▶ **Task brief**:
Each entry has to be reproduced in full, exactly as given.

Segment Open

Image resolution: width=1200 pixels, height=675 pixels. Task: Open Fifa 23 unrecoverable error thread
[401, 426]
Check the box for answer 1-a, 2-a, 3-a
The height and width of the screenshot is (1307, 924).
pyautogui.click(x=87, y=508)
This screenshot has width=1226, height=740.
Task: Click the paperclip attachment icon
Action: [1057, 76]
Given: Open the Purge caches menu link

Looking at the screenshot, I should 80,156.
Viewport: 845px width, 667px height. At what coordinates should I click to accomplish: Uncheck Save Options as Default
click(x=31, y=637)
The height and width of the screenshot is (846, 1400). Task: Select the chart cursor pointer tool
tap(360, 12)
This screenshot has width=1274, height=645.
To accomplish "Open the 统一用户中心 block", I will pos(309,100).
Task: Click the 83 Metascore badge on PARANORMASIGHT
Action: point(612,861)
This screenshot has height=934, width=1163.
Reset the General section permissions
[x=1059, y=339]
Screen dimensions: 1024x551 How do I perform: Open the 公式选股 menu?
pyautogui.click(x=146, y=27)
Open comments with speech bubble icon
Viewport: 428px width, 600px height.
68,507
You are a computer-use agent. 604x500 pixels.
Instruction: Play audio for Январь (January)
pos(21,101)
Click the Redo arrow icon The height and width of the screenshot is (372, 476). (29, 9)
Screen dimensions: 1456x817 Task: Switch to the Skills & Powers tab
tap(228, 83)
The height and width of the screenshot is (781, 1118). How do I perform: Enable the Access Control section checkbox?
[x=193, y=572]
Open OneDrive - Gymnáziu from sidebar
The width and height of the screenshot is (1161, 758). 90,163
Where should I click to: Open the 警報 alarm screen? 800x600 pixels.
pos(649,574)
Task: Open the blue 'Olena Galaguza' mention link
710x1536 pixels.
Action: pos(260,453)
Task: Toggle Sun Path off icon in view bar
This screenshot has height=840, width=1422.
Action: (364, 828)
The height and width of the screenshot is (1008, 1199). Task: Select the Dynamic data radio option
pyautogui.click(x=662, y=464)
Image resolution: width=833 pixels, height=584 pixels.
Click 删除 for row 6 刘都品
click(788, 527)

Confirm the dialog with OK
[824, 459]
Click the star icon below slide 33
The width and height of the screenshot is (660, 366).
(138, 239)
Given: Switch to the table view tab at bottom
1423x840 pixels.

Segment Closed

▶ **Finished task**:
Image resolution: width=1200 pixels, height=675 pixels. Task: Open Fifa 23 unrecoverable error thread
[401, 426]
Check the box for answer 1-a, 2-a, 3-a
The height and width of the screenshot is (1307, 924).
pyautogui.click(x=87, y=508)
This screenshot has width=1226, height=740.
Task: Click the paperclip attachment icon
Action: [1057, 76]
Given: Open the Purge caches menu link

Looking at the screenshot, I should 80,156.
Viewport: 845px width, 667px height. At what coordinates should I click to accomplish: Uncheck Save Options as Default
click(x=31, y=637)
The height and width of the screenshot is (846, 1400). Task: Select the chart cursor pointer tool
tap(360, 12)
This screenshot has width=1274, height=645.
To accomplish "Open the 统一用户中心 block", I will pos(309,100).
Task: Click the 83 Metascore badge on PARANORMASIGHT
Action: point(612,861)
This screenshot has height=934, width=1163.
Reset the General section permissions
[x=1059, y=339]
Screen dimensions: 1024x551 How do I perform: Open the 公式选股 menu?
pyautogui.click(x=146, y=27)
Open comments with speech bubble icon
Viewport: 428px width, 600px height.
68,507
You are a computer-use agent. 604x500 pixels.
Instruction: Play audio for Январь (January)
pos(21,101)
Click the Redo arrow icon The height and width of the screenshot is (372, 476). (29, 9)
Screen dimensions: 1456x817 Task: Switch to the Skills & Powers tab
tap(228, 83)
The height and width of the screenshot is (781, 1118). How do I perform: Enable the Access Control section checkbox?
[x=193, y=572]
Open OneDrive - Gymnáziu from sidebar
The width and height of the screenshot is (1161, 758). 90,163
Where should I click to: Open the 警報 alarm screen? 800x600 pixels.
pos(649,574)
Task: Open the blue 'Olena Galaguza' mention link
710x1536 pixels.
Action: pos(260,453)
Task: Toggle Sun Path off icon in view bar
This screenshot has height=840, width=1422.
Action: (364, 828)
The height and width of the screenshot is (1008, 1199). Task: Select the Dynamic data radio option
pyautogui.click(x=662, y=464)
Image resolution: width=833 pixels, height=584 pixels.
Click 删除 for row 6 刘都品
click(788, 527)

Confirm the dialog with OK
[824, 459]
Click the star icon below slide 33
The width and height of the screenshot is (660, 366).
(138, 239)
Given: Switch to the table view tab at bottom
1423x840 pixels.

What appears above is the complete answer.